American Christian organization

Minnesota Family Council (MFC) is an American Christian organization in Minneapolis, Minnesota, founded in 1983. MFC is a family policy council affiliated with Focus on the Family and Alliance Defending Freedom. The organization advocates for the passage of socially conservative policies in the state. It also produces voter guides to encourage its supporters to elect conservative lawmakers. After registering as a political action committee in 2011, MFC has lobbied against abortion and same-sex marriage, and in favor of single-sex school bathroom and athletics policies.

==History==
Minnesota Family Council was founded in 1982 and was originally known as the Berean League. MFC has been active in politics, representing the religious right in Minnesota, since at least 1994.

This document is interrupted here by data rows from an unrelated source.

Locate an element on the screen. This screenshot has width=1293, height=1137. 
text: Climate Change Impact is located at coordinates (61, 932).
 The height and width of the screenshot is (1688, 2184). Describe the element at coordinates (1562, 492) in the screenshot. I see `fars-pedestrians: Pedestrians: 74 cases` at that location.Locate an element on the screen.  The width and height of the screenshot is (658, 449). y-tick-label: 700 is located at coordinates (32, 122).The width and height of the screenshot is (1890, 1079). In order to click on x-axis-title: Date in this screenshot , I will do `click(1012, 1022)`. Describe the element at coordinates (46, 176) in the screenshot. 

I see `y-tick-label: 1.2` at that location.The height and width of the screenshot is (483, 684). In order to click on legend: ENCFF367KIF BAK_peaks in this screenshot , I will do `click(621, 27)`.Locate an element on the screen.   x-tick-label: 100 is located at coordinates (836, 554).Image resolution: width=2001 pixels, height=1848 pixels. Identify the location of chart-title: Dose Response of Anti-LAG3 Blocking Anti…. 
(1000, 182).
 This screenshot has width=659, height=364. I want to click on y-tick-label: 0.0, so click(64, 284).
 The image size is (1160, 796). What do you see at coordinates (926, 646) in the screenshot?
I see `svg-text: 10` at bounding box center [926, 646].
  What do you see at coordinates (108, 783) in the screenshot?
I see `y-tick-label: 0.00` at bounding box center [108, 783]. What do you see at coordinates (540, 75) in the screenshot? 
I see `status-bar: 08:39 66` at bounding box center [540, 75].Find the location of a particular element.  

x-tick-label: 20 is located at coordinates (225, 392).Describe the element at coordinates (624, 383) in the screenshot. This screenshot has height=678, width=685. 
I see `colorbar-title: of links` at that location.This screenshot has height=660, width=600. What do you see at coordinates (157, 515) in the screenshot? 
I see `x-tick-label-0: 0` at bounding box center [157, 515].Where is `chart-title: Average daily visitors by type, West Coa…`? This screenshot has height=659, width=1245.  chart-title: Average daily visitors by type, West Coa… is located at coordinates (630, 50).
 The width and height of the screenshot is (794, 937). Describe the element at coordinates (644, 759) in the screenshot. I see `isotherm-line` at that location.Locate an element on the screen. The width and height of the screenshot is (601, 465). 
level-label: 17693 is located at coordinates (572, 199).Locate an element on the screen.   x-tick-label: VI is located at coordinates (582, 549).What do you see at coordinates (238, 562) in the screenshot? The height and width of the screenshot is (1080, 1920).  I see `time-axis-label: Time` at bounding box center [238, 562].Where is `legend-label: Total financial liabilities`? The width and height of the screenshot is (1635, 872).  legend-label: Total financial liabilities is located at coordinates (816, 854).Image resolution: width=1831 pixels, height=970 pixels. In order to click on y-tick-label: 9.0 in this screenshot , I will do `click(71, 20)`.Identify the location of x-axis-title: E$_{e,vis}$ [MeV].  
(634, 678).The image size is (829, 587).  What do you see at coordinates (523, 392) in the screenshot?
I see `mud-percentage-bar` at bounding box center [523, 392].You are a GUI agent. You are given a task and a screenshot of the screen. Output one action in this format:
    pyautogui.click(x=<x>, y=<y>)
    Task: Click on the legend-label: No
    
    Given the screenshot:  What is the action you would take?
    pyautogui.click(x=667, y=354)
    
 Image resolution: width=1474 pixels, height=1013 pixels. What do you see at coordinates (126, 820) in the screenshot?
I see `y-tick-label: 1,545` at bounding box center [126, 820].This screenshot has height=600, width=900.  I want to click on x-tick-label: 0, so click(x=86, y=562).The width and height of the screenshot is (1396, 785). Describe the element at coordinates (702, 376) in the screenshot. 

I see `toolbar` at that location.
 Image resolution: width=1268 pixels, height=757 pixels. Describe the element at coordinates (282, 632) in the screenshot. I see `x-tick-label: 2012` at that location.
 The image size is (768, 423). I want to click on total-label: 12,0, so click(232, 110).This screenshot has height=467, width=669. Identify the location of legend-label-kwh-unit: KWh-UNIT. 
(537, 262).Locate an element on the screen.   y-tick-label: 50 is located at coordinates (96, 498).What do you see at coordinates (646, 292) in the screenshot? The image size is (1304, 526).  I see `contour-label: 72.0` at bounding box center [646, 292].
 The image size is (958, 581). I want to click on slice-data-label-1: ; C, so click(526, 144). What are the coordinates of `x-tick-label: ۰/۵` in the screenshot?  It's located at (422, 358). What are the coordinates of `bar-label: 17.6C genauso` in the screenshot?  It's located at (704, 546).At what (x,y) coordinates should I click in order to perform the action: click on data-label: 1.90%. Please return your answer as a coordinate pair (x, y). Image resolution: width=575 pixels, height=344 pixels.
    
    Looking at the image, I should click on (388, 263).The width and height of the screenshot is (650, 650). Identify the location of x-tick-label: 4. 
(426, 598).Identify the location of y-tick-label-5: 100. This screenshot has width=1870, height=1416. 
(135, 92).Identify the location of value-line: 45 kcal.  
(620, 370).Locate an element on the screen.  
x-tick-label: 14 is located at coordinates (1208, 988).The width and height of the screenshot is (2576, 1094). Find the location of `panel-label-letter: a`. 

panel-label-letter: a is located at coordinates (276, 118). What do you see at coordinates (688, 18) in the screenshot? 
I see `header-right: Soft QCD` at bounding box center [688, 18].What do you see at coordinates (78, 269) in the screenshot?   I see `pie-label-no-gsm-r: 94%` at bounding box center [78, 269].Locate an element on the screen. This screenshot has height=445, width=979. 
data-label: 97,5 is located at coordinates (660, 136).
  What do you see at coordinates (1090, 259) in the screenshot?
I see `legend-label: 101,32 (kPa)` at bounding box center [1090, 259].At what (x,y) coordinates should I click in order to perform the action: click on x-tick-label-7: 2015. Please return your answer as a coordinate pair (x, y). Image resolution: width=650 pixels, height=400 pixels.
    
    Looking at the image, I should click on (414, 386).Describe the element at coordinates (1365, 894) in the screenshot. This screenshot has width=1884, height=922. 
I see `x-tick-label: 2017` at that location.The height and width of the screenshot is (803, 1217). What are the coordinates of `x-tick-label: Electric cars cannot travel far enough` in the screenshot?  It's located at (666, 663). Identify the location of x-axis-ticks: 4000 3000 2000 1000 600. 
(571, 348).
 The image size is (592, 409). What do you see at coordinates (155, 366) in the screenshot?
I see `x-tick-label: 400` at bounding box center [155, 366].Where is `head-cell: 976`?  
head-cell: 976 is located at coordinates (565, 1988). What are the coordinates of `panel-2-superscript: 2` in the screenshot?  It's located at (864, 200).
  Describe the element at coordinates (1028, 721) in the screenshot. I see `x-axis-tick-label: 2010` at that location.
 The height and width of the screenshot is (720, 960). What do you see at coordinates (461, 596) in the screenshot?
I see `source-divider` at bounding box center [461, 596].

In 2011, MFC registered as a political action committee (PAC) in its efforts for lobbying against same-sex marriage.

==Positions and advocacy==
The Minnesota Family Council advocates for socially conservative positions on prayer in public schools, LGBT rights, abortion, and school vouchers.

===Abortion===
MFC advocates against abortion. The group urged a halt to abortion access during the 2020 COVID-19 pandemic in the United States. In 2018, MFC supported the Trump administration's decision move to withhold federal family planning funds from clinics that provide abortion services.

===LGBT Equality===
MFC is opposed to LGBT equality and domestic partner benefits. In 2012, it spent almost $350,000 on the failed 2012 effort to amend the Minnesota constitution to ban such unions. It was a leading opponent of the legalization of same-sex marriage in Minnesota.

MFC has advocated against laws to ban the practice of so-called conversion therapy.

==Affiliated organizations==
MFC's subsidiary, Minnesota Family Institute (MFI), operates the Northstar Legal Center.

MFC is locally affiliated with Focus on the Family, Family Policy Alliance, Alliance Defending Freedom, and Family Research Council.